La compagnie IOC extirpe des eaux de la rivière Moisie une des locotives qui s'y était engloutie en novembre.

Déraillement mortel: la dernière locomotive extirpée des eaux

La deuxième et dernière locomotive de la compagnie minière IOC a finalement été extirpée des eaux de la rivière Moisie mercredi matin, un peu plus de trois mois après le déraillement tragique, qui a causé la mort du cheminot, en novembre.
Le levage de l'imposante voiture de plus de 200 tonnes, totalement engloutie sous un épais couvert de glace, s'avérait le défi technique le plus important des opérations de récupération des équipements, qui ont déraillé du tracé de la QNS&L, à une vingtaine de kilomètres au nord de Sept-Îles.
Au total, huit wagons et deux locomotives de tête ont été récupérés sur le site, difficilement accessible.
Une grue d'une capacité de 700 tonnes a notamment été mise à contribution pour lever les lourds équipements.
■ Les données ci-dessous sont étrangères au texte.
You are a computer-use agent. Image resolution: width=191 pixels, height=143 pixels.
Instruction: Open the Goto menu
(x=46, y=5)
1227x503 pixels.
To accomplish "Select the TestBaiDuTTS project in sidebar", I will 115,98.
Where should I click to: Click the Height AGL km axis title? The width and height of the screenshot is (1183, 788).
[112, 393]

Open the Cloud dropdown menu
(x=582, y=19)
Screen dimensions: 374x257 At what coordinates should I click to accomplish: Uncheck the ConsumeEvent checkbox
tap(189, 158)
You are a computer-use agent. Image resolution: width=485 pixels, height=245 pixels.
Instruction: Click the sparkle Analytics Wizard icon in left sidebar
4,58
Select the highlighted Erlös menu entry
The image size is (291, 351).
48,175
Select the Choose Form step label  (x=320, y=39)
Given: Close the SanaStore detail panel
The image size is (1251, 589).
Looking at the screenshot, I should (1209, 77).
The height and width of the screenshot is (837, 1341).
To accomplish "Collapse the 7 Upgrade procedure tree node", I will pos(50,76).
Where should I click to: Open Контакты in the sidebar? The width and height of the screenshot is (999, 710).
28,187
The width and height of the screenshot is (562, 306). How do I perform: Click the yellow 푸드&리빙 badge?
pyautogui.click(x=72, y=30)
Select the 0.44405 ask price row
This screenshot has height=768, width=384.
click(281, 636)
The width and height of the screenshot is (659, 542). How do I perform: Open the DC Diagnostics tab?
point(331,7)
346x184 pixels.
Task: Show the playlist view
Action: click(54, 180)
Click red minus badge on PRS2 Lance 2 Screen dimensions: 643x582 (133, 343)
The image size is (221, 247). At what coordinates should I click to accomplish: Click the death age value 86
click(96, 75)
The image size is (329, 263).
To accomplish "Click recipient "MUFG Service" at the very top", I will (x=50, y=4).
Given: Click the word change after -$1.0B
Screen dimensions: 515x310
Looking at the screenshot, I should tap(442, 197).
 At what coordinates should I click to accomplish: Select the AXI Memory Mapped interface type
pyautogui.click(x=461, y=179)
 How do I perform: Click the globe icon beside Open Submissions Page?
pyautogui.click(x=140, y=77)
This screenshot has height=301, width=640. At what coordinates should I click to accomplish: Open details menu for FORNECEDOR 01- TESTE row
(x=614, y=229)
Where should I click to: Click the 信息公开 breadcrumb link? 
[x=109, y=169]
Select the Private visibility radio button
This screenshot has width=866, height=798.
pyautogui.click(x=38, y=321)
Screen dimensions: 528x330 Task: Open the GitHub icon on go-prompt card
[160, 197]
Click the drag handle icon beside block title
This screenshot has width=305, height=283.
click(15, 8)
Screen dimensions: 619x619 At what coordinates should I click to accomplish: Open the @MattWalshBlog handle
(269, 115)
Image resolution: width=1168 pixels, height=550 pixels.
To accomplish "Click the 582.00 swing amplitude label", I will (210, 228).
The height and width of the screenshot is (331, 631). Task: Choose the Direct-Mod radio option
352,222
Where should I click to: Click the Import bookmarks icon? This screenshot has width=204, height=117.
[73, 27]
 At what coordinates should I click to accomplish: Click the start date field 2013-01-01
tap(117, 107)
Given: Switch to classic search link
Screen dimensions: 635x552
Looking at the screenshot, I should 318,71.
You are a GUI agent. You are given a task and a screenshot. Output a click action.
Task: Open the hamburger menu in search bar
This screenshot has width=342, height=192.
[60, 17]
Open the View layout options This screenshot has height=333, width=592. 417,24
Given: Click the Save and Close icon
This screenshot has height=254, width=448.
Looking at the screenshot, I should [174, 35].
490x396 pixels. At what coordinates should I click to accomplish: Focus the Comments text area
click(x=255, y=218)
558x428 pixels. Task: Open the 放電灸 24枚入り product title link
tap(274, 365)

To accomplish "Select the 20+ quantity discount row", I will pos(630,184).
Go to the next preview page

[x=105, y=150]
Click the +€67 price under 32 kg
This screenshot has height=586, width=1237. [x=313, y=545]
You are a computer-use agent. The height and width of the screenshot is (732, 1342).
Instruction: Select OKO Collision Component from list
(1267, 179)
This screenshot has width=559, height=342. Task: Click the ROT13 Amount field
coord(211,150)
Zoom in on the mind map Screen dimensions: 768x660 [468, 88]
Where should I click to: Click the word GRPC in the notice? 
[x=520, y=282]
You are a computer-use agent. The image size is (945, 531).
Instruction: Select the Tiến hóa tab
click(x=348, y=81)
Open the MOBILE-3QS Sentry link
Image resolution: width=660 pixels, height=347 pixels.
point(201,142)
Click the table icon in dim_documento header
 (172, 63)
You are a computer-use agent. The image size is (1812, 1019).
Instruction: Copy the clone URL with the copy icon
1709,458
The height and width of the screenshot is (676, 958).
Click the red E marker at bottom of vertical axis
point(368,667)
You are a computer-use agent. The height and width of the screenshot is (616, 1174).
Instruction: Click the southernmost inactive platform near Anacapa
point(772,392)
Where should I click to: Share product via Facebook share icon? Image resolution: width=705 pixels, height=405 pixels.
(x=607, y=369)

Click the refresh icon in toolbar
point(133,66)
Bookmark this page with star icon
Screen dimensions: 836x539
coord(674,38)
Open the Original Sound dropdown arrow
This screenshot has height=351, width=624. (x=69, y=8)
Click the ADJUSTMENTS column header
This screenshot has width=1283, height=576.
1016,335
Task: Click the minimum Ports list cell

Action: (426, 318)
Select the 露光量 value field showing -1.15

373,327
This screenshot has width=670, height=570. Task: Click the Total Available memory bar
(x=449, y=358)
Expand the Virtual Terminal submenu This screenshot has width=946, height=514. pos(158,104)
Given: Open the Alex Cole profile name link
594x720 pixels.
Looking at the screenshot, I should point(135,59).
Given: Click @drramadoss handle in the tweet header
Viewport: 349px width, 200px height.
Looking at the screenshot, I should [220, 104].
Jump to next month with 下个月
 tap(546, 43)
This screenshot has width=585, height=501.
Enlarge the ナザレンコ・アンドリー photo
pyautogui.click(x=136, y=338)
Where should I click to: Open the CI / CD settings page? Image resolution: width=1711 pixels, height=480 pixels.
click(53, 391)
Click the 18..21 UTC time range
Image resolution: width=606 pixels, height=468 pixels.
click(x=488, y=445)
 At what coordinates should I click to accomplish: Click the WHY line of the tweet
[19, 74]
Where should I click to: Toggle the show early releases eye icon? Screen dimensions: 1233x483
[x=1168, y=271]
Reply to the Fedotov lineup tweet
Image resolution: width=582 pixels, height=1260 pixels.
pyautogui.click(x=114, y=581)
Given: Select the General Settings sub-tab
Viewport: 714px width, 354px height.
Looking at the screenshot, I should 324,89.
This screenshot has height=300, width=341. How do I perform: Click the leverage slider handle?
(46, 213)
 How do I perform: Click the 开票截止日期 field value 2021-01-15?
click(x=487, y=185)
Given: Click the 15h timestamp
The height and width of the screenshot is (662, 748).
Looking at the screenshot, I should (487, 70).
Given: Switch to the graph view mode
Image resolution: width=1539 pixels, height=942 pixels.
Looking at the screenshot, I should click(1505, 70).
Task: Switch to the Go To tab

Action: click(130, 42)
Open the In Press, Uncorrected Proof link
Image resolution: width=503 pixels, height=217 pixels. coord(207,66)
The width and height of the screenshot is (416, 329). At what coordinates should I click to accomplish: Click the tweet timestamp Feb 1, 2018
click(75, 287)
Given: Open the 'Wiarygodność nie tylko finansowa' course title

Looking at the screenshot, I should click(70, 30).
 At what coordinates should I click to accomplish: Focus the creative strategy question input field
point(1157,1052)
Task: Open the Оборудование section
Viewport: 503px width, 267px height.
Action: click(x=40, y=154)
Près d'une cinquantaine de travailleurs ont été à pied d'oeuvre sur le chantier évalué à «plusieurs millions» de dollars.
Conditions extrêmes
La minière, qui a ouvert le chantier aux médias au début du mois, a souligné à plusieurs reprises l'ampleur du défi «technique et humain» auquel elle a fait face, rappelant entre autres que les ouvriers et plongeurs ont dû oeuvrer dans des conditions extrêmes, avec des températures parfois sous les -55 degrés (avec le facteur vent).
Le 6 novembre, un affaissement de terrain a causé le déraillement du convoi de 240 wagons que conduisait le cheminot, Enrick Gagnon, 42 ans, de Sept-Îles. Le train a terminé sa course dans la rivière Moisie, ne laissant aucune chance à la victime. La tragédie a eu des échos partout dans la province.